Come riporta il Qs stamani in edicola non si placano gli episodi di violenza in Grecia. Il campionato è stato nuovamente sospeso, questa volta lo stop deciso dal Governo del premier Tsipras è stato deciso dopo che il presidente-padrone del Paok Salonicco, il russo Ivan Savvidis, è entrato in campo dopo il gol annullato al 91’ alla sua squadra, impegnata contro l’Aek, con tanto di pistola ben visibile nella fondina. Era anche scortato da due bodyguard che si sono dirette con fare minaccioso verso l’arbitro. Il presidente è ricercato dalle forze dell’ordine assieme ad altri quattro persone. È pensabile che si farà rintracciare e poi interrogare, e ribadirà la teoria che la sua squadra è perseguitata. Il Paok si ritiene perseguitato da quando gli è stata assegnata la sconfitta a tavolino per 3-0 nel match contro l’Olympiacos dopo che Oscar Garcia, tecnico avversario, era rimasto ferito al volto da un oggetto scagliato dagli spalti.

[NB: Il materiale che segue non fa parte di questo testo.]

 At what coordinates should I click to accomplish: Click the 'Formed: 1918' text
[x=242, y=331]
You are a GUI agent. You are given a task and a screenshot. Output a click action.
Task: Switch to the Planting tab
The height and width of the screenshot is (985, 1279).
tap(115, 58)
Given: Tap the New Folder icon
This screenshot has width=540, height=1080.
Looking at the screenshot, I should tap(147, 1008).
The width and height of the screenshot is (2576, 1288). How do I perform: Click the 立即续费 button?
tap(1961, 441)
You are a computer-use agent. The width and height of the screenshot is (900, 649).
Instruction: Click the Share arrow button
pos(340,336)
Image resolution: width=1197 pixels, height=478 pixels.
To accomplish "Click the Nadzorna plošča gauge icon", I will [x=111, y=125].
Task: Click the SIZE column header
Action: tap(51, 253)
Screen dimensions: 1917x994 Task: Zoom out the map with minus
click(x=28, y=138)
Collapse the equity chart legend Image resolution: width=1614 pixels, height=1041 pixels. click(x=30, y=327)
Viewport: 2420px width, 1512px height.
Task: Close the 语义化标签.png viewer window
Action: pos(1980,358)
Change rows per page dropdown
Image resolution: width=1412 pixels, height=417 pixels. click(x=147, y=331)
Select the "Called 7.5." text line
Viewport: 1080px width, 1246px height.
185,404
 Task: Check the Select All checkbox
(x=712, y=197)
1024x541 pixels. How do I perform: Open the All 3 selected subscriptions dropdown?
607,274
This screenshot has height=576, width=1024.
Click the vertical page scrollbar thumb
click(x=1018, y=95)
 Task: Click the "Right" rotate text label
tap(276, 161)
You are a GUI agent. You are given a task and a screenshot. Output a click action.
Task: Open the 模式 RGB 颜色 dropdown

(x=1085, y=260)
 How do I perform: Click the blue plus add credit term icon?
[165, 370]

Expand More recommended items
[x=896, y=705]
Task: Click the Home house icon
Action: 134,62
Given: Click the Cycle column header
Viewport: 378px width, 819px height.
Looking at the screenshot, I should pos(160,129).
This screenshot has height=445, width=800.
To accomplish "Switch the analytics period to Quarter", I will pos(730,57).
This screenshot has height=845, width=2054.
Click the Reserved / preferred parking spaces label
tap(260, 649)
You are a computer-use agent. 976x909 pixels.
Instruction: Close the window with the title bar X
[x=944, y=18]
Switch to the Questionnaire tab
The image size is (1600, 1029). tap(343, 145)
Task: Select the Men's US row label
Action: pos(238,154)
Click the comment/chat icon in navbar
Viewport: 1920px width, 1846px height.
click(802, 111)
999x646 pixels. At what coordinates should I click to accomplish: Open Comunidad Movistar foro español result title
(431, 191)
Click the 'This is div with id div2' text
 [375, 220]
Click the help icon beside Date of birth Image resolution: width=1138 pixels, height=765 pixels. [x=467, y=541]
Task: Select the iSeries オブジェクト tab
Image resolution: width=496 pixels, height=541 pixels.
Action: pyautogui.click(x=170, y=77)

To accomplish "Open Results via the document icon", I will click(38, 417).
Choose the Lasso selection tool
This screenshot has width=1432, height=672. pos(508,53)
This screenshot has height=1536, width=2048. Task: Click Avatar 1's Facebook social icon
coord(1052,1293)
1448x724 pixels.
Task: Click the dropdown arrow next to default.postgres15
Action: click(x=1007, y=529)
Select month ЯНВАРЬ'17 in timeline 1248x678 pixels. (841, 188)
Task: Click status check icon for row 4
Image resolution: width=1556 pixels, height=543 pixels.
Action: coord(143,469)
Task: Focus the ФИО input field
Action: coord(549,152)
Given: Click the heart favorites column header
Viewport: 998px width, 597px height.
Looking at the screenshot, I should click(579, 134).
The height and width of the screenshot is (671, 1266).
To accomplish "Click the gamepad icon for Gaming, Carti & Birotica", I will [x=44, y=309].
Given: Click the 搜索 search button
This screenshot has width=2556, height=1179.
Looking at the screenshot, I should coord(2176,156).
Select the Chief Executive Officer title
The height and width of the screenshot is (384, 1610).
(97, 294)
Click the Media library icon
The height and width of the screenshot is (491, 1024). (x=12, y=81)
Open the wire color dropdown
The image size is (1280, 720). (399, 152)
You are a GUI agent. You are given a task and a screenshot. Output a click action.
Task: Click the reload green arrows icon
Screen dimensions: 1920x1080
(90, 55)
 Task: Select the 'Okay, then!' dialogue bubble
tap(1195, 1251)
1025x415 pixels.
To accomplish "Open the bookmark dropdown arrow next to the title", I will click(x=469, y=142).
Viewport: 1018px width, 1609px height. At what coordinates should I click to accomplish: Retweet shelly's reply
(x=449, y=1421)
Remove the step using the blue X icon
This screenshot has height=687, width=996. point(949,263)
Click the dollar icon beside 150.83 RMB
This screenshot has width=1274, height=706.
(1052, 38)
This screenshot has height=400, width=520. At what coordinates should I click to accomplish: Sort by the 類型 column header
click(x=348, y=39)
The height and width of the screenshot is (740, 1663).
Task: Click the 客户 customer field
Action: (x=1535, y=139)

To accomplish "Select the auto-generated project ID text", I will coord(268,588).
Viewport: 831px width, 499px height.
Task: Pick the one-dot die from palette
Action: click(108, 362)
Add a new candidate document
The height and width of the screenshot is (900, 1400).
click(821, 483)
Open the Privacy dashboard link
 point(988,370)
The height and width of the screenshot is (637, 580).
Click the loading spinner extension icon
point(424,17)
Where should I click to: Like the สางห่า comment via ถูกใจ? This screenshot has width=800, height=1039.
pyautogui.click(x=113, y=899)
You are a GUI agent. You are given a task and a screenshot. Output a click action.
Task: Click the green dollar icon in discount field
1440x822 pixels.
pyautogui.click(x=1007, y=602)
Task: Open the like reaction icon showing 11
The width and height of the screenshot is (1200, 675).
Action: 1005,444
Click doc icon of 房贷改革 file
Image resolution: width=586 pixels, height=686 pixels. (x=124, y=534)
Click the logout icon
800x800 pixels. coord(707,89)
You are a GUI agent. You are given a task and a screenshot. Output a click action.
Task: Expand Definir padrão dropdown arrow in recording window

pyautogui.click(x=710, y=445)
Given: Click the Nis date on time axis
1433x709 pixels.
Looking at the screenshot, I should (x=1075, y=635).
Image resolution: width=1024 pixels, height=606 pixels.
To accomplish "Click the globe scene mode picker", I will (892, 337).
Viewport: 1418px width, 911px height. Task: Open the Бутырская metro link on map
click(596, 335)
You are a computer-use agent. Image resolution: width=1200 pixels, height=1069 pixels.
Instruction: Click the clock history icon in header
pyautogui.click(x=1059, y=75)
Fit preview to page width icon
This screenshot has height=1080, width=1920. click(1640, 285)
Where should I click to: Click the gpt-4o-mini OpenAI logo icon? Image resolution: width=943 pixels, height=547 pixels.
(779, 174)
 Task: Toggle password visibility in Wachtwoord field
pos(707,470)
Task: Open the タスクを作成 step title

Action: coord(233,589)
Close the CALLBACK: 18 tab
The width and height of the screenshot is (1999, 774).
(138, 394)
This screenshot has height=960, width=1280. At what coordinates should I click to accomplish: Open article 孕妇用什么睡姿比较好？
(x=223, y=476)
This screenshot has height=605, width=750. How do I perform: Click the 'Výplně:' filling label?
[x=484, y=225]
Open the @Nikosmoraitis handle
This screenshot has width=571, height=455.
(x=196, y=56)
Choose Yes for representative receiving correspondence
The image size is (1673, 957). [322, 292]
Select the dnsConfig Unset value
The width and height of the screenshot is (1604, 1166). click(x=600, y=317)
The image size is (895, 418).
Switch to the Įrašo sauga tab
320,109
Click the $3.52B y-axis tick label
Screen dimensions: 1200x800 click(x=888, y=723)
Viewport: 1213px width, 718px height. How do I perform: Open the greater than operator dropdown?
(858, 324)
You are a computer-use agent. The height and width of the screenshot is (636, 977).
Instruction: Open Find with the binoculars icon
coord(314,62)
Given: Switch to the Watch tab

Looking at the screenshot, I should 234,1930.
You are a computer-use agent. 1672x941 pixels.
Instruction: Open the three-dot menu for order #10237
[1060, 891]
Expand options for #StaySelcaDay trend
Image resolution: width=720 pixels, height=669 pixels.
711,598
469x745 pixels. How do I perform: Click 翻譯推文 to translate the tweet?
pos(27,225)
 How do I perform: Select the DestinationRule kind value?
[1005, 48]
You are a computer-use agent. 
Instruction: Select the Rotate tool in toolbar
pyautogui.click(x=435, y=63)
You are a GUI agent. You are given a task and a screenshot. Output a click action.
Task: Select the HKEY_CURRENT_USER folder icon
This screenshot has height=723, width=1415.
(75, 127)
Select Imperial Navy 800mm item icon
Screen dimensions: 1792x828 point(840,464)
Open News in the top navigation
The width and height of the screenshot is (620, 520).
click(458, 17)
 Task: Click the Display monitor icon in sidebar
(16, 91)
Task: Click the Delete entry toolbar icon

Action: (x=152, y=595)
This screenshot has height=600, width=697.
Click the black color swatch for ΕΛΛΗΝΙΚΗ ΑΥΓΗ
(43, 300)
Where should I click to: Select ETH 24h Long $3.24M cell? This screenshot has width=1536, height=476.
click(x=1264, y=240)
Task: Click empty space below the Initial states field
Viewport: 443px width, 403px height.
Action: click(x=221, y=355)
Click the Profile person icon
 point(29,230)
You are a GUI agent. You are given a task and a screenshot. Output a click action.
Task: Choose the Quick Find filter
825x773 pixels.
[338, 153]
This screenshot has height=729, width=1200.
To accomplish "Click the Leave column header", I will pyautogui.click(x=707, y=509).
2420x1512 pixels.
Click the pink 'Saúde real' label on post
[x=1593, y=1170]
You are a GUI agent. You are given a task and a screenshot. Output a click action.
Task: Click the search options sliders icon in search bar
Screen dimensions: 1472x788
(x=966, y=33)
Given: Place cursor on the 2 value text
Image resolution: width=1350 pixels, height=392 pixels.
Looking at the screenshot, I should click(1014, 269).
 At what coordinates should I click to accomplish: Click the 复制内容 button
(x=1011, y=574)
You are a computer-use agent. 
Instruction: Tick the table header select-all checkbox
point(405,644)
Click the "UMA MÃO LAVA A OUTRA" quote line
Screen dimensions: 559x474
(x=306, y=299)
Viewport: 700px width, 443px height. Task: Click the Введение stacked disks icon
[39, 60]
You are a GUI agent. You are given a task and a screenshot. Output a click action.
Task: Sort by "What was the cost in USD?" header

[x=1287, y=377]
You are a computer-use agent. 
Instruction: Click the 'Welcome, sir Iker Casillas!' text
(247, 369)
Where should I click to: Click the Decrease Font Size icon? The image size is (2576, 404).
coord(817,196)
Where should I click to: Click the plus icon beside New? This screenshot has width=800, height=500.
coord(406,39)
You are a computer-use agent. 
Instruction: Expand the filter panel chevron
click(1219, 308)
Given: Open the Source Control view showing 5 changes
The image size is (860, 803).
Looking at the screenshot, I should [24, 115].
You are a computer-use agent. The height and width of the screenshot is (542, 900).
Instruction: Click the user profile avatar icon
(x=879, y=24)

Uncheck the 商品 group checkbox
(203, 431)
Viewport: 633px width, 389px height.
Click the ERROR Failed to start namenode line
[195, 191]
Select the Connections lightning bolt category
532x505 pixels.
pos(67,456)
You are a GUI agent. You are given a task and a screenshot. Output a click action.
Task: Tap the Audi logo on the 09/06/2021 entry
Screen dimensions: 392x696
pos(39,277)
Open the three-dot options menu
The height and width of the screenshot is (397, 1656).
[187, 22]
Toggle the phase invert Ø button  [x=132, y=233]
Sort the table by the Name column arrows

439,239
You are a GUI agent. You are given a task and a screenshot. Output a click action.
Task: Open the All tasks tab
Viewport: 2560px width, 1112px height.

Fifa e Uefa hanno fatto sapere di appoggiare la decisione di fermare il campionato.. Intanto ai microfoni di TMW l’allenatore del Paok, Razvan Lucescu, figlio di Mircea, difende il suo presidente: “Chiedetevi perché un uomo ha reagito così, non fermatevi a giudicare il gesto, seppur estremo. Il presidente ha investito tanti soldi nel calcio greco. Dovremmo essere primi in classifica e invece ci remano tutti contro. Non analizzo il gesto, ma sono al cento percento con il mio presidente”.